(Beginning of GIVEN INFORMATION)
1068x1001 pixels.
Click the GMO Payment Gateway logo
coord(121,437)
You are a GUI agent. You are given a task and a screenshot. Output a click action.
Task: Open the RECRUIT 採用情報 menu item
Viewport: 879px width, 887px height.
(End of GIVEN INFORMATION)
In the listing above, take the line containing "You are a GUI" as the start and write out every line through the last one exactly, with nothing added.

(RESULT BELOW):
You are a GUI agent. You are given a task and a screenshot. Output a click action.
Task: Open the RECRUIT 採用情報 menu item
Viewport: 879px width, 887px height.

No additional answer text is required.